How long had he been watching me dance like a hooligan?  I don't know.  All I know is I don't think I've ever smiled so much in a performance ever.  And I'm pretty sure I have talked about it most of the evening.

And that, my dear reader, was the source of my sunshine today.  Holey cheese, it was fantastic!

And I loved it.

Tuesday, October 8, 2013

The Flaw of Comaprison

I was going to apologize for posting so many serious posts recently, but then I looked over them and decided there is a good mix, so... no apology for you!

Here I would like to address comparison.

In the words of Elder Uchtdorf, "Stop it."

I hate the constant urge in the world to lift oneself up by shoving other people down.  I'm aware that in order to be a well-informed voter, I should have watched the presidential debates.  I couldn't stand them.  So little time was spent showing how qualified each candidate was, and far too much time was spent throwing dirt at the other person.  By the time it was over, I really didn't like anyone at all.

The thing is this: it is possible to lift yourself up while lifting others too, and if we could all learn to do that we'd probably be able to climb higher together and be happier too.

I have three examples of these comparison annoyances from college life.

Exhibit A:  I've heard a lot of people recently who have to remind themselves frequently that "everyone poops."  And they didn't tell me this in jest.  First of all, what kind of crazy weird pep talk is that?  Second, do you really feel that threatened by the people walking by you?  Third, why?  You don't even know them.  They didn't do anything to you.  Leave them alone.

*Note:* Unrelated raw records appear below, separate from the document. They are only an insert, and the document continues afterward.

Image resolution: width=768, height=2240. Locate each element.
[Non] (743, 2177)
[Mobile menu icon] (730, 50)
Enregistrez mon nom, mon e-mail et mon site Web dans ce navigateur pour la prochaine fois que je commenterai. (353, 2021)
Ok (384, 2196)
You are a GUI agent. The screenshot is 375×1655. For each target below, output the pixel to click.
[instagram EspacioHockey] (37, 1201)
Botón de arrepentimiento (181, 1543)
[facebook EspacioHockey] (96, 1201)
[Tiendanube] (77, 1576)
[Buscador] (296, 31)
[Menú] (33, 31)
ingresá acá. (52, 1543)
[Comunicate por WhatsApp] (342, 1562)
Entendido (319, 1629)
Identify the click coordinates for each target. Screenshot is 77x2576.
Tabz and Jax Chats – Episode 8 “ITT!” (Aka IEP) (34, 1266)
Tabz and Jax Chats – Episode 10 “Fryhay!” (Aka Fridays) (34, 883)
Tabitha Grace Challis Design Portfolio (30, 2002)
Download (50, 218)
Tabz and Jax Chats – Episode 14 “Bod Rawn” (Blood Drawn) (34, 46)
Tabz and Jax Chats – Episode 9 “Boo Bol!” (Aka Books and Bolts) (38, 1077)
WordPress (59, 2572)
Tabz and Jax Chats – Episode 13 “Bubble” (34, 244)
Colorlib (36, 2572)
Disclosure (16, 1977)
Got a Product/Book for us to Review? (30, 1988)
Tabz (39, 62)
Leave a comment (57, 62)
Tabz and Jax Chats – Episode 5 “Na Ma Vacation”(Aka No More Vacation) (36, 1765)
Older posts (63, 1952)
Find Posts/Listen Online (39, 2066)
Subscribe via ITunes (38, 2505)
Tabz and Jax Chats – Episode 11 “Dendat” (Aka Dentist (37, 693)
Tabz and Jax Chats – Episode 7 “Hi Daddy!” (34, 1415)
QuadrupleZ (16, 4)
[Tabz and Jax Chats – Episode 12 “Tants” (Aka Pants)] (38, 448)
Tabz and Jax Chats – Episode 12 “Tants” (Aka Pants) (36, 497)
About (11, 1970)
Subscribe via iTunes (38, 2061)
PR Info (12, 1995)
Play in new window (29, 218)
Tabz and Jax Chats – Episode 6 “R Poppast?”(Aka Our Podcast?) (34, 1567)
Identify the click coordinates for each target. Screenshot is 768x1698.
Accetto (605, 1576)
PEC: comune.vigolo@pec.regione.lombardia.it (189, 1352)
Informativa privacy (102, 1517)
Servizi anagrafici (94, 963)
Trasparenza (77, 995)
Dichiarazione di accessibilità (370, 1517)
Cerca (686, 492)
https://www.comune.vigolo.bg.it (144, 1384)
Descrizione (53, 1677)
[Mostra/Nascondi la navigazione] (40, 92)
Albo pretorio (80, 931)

Exhibit B:  "Jealous." I'm not kidding, if someone wants to instantly make me the most annoyed person in the world, I triple dog dare you to use that word.  I've heard so many girls say, "I'm so jealous of her."  "I bet she's jealous of me." "People are probably jealous of my hair." etc...  Really? Really??  Who the flip even cares?!  Why do you try to fabricate what other people are feeling?  Why does that even matter in your head?  Stop it.  Just... stop.

Exhibit C:  I was in Women's Chorus one day two years ago.  As we were waiting for class to start, one of the first sopranos walked into class wearing the sauciest bright pink top I have ever seen.  It was very, very flattering, and she was rocking it.  I go shopping in Women's Chorus.  I look around and think, I love her shoes. Oh! and her necklace.  Wow! Those earrings are awesome!  So, when she walked into the room, I leaned over to my folder partner and said, "Wow!  Do you see her shirt? She looks super cute."  My folder partner replied with a grimace, "Yeah. I hate her for looking that cute."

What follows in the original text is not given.